Passage:
PubMed 24599464

Referenced in Channelpedia wiki pages of: none

Automatically associated channels: TRP , TRPC , TRPC1 , TRPC4 , TRPC5

Title: Decreased anxiety-like behavior and Gαq/11-dependent responses in the amygdala of mice lacking TRPC4 channels.

Authors: Antonio Riccio, Yan Li, Evgeny Tsvetkov, Svetlana Gapon, Gui Lan Yao, Kiersten S Smith, Elif Engin, Uwe Rudolph, Vadim Y Bolshakov, David E Clapham

Journal, date & volume: J. Neurosci., 2014 Mar 5 , 34, 3653-67

PubMed link:

Transient receptor potential (TRP) channels are abundant in the brain where they regulate transmission of sensory signals. The expression patterns of different TRPC subunits (TRPC1, 4, and 5) are consistent with their potential role in fear-related behaviors. Accordingly, we found recently that mutant mice lacking a specific TRP channel subunit, TRPC5, exhibited decreased innate fear responses. Both TRPC5 and another member of the same subfamily, TRPC4, form heteromeric complexes with the TRPC1 subunit (TRPC1/5 and TRPC1/4, respectively). As TRP channels with specific subunit compositions may have different functional properties, we hypothesized that fear-related behaviors could be differentially controlled by TRPCs with distinct subunit arrangements. In this study, we focused on the analysis of mutant mice lacking the TRPC4 subunit, which, as we confirmed in experiments on control mice, is expressed in brain areas implicated in the control of fear and anxiety. In behavioral experiments, we found that constitutive ablation of TRPC4 was associated with diminished anxiety levels (innate fear). Furthermore, knockdown of TRPC4 protein in the lateral amygdala via lentiviral-mediated gene delivery of RNAi mimicked the behavioral phenotype of constitutive TRPC4-null (TRPC4(-/-)) mouse. Recordings in brain slices demonstrated that these behavioral modifications could stem from the lack of TRPC4 potentiation in neurons in the lateral nucleus of the amygdala through two Gαq/11 protein-coupled signaling pathways, activated via Group I metabotropic glutamate receptors and cholecystokinin 2 receptors, respectively. Thus, TRPC4 and the structurally and functionally related subunit, TRPC5, may both contribute to the mechanisms underlying regulation of innate fear responses.

Supplied material:
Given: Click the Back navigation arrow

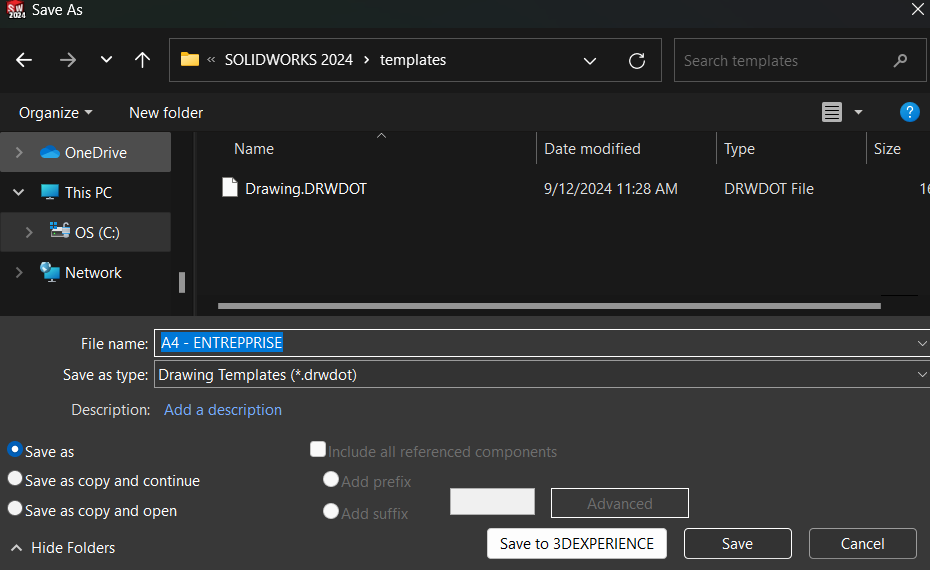Looking at the screenshot, I should tap(24, 60).
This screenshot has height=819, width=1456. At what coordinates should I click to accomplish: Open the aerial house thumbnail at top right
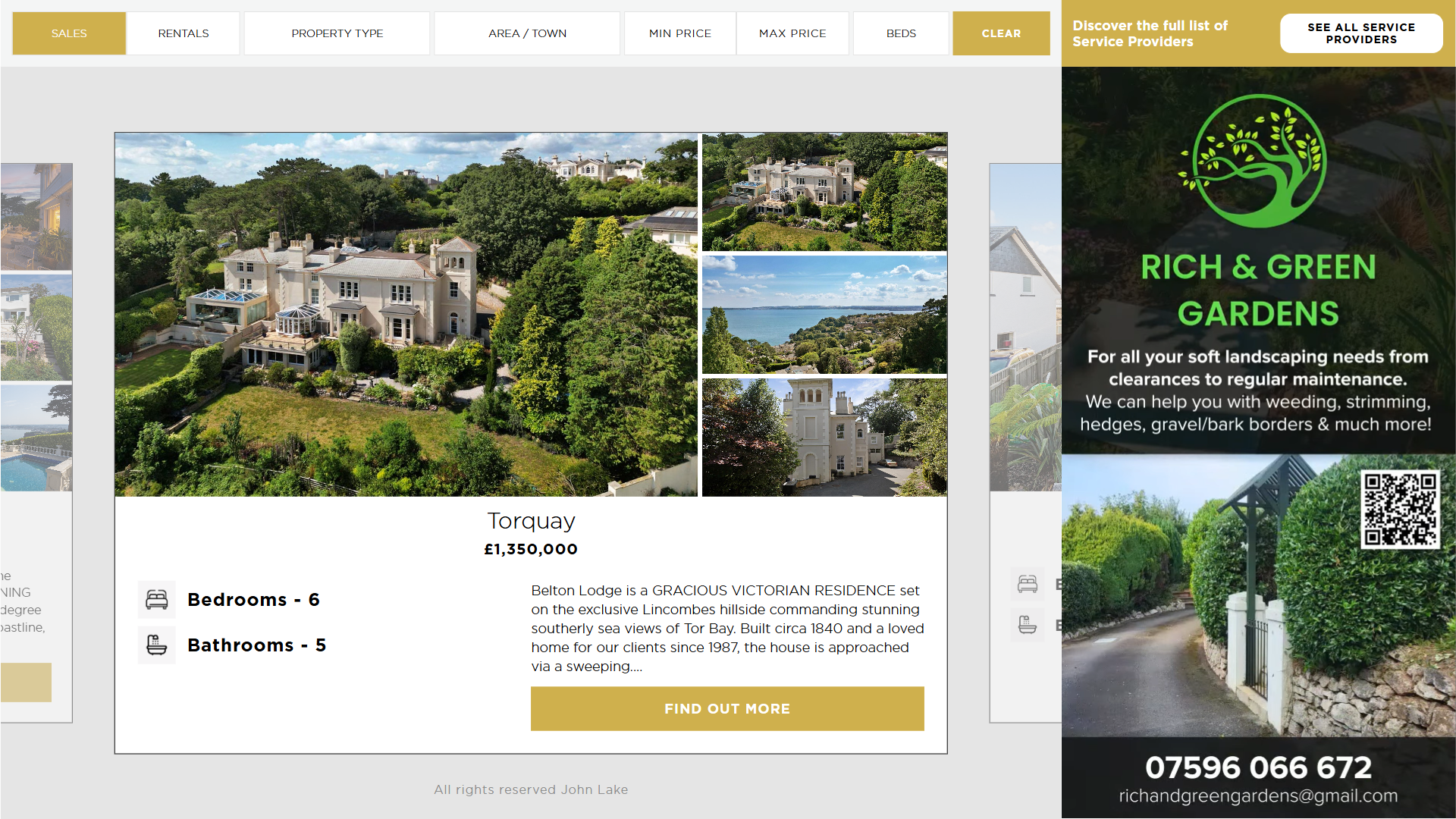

Task: Retype the portion of the TRPC4 abstract that opens with the words "PubMed 24599464" and closes with "lacking TRPC4 channels.".

Solution to the problem:
PubMed 24599464

Referenced in Channelpedia wiki pages of: none

Automatically associated channels: TRP , TRPC , TRPC1 , TRPC4 , TRPC5

Title: Decreased anxiety-like behavior and Gαq/11-dependent responses in the amygdala of mice lacking TRPC4 channels.